Here's a quote I found off the website Bergmanorama.com, from Bergman himself where I think he's looking back on the film with some of my same skepticism:
"A film which was one of my shadiest, it seems to me just now, was The Virgin Spring. I admit it contains a couple of passages with immense acceleration and vitality, and it has some sort of cinematic appeal. The idea of making something out of the old folk-song 'Herr Töre of Venge's Daughters' was a sound one. But then the jiggery-pokery began—the spiritual jiggery-pokery. I wanted to make a blackly brutal mediaeval ballad in the simple form of a folk-song. But while talking it all over with the authoress, Ulla Isaksson, I began psychologizing. That was the first mistake, the introduction of a therapeutic idea: that the building of their church would heal these people. Obviously it was therapeutic; but artistically it was utterly uninteresting. And then, the introduction of a totally unanalyzed idea of God. The mixture of the real active depiction of violence, which has a certain artistic potency, with all this other shady stuff—today I find it all dreadfully triste....A fine example of how one's motifs can get all tangled up, and how limitations and weaknesses one isn't clear about—intellectual shortcomings, inability to see through one's own motives—can transform a work as it develops."

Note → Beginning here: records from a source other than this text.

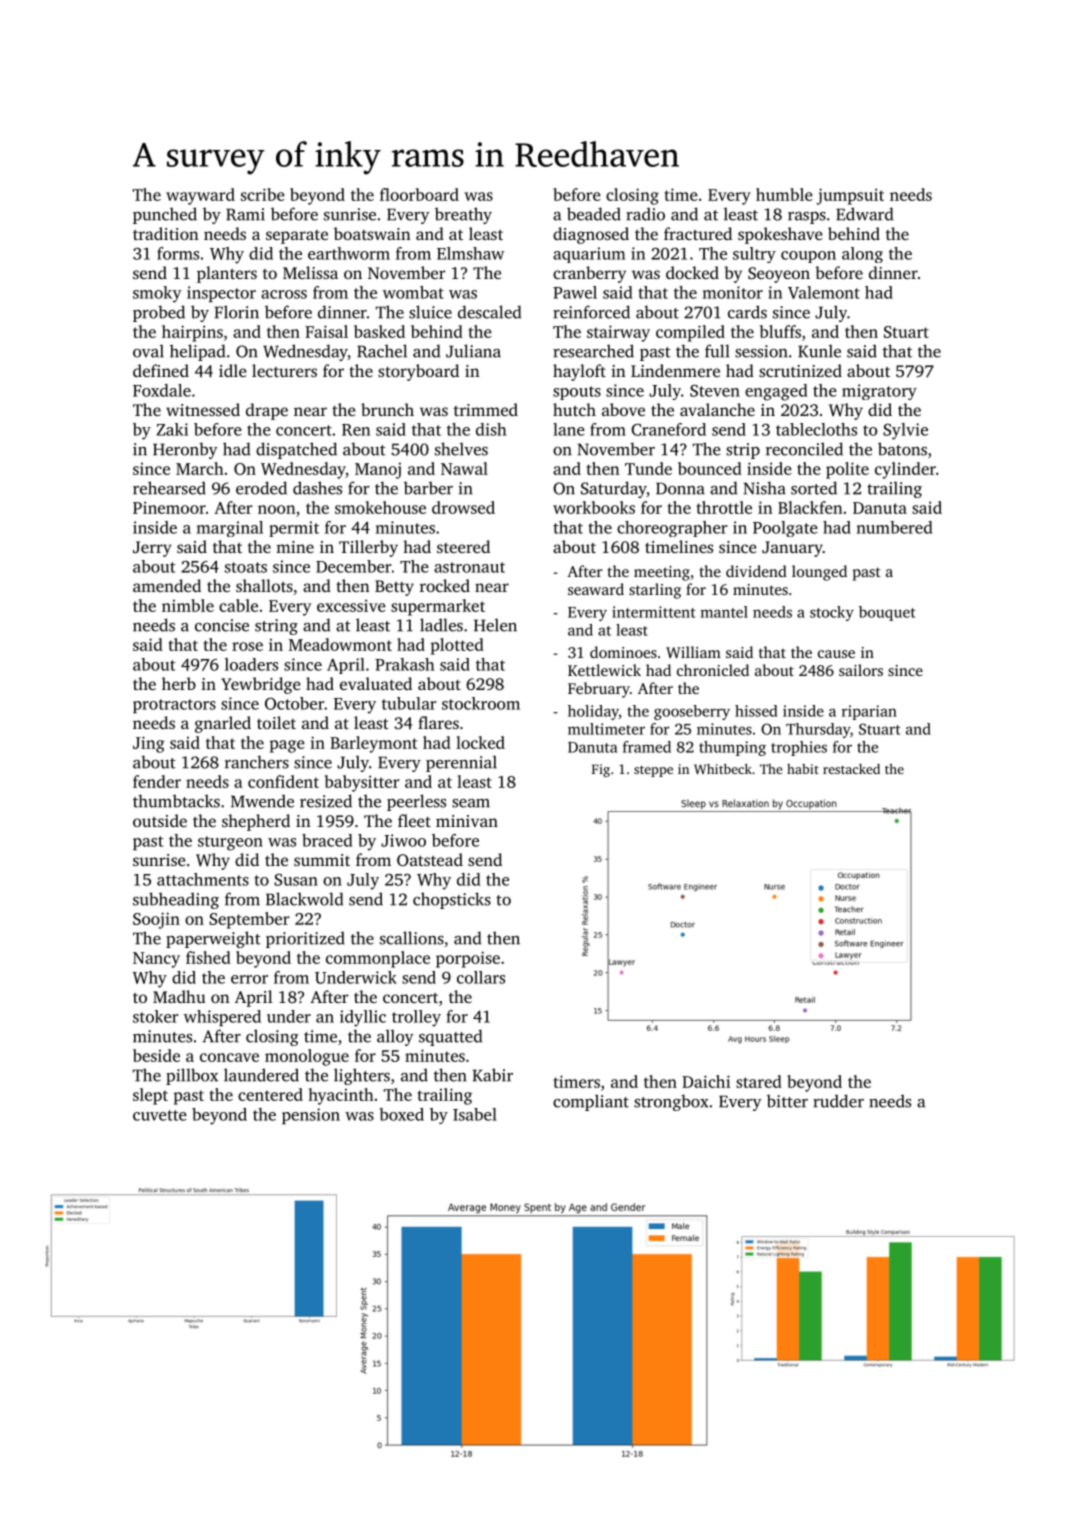 This screenshot has height=1521, width=1075. What do you see at coordinates (491, 429) in the screenshot?
I see `dish` at bounding box center [491, 429].
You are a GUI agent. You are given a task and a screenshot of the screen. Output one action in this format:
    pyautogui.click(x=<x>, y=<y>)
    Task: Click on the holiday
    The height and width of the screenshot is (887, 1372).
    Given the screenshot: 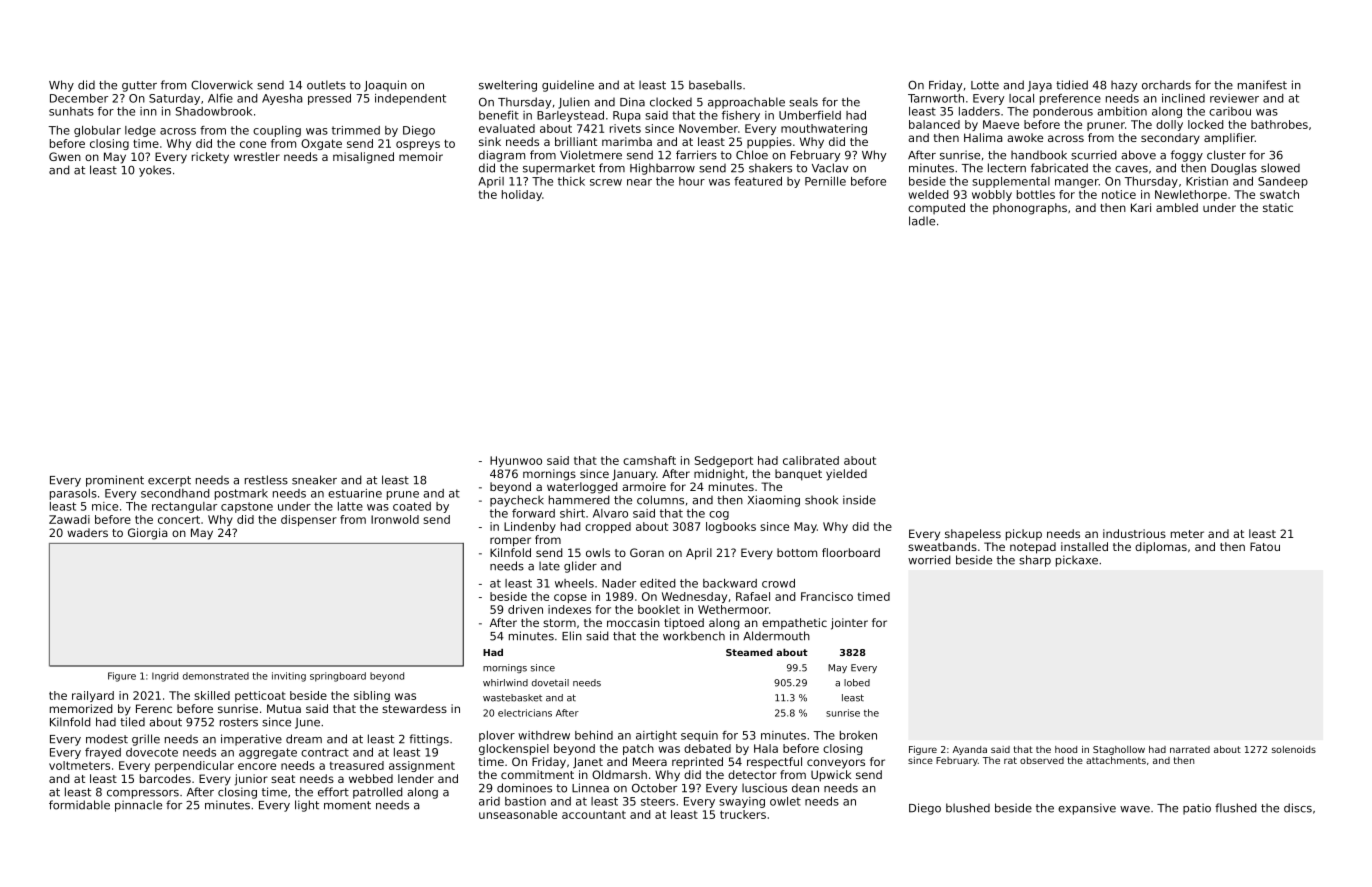 What is the action you would take?
    pyautogui.click(x=522, y=195)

Difficult to argue with the artist's own words!
Though I would argue that sometimes an artist isn't in complete conscious control of his art and though the result may not be what he intended, the work can take on a life of its own and still have enormous value to the viewer. There's an alchemy there between the artist and the viewer and sometimes the art is transformed. Other times it doesn't happen at all even when the artist feels they accomplished exactly what they set out to do.
Either way it's clear the alchemy didn't quite happen for you with Virgin Spring.
Well yes, there are plenty of times when an artist is the _last_ person who should be trusted to speak about their work.
Ultimately, I still think it's a good movie. But it's not in the upper echelons of Bergman's work when considered in an auteurist sense, and more importantly, it fails to engage me on any level beyond 'what's going to happen next'. My favorite types of movies are the ones in which you can feel the issues and emotions in flux, in a process of debate or argument - a movie that asks a question. I can feel Bergman asking questions in my favorite of his films, but this one feels like a settled affair as far as the issues of violence and religion are concerned.
I wish I could find a citation to back this up, but I recall reading that Bergman was hampered by the ending of the folktale, which was well-known enough that he couldn't change it. Hence the incongruity between the tidy conclusion and the ugliness preceding it; and between this film and Bergman's work in general, as far as God is concerned.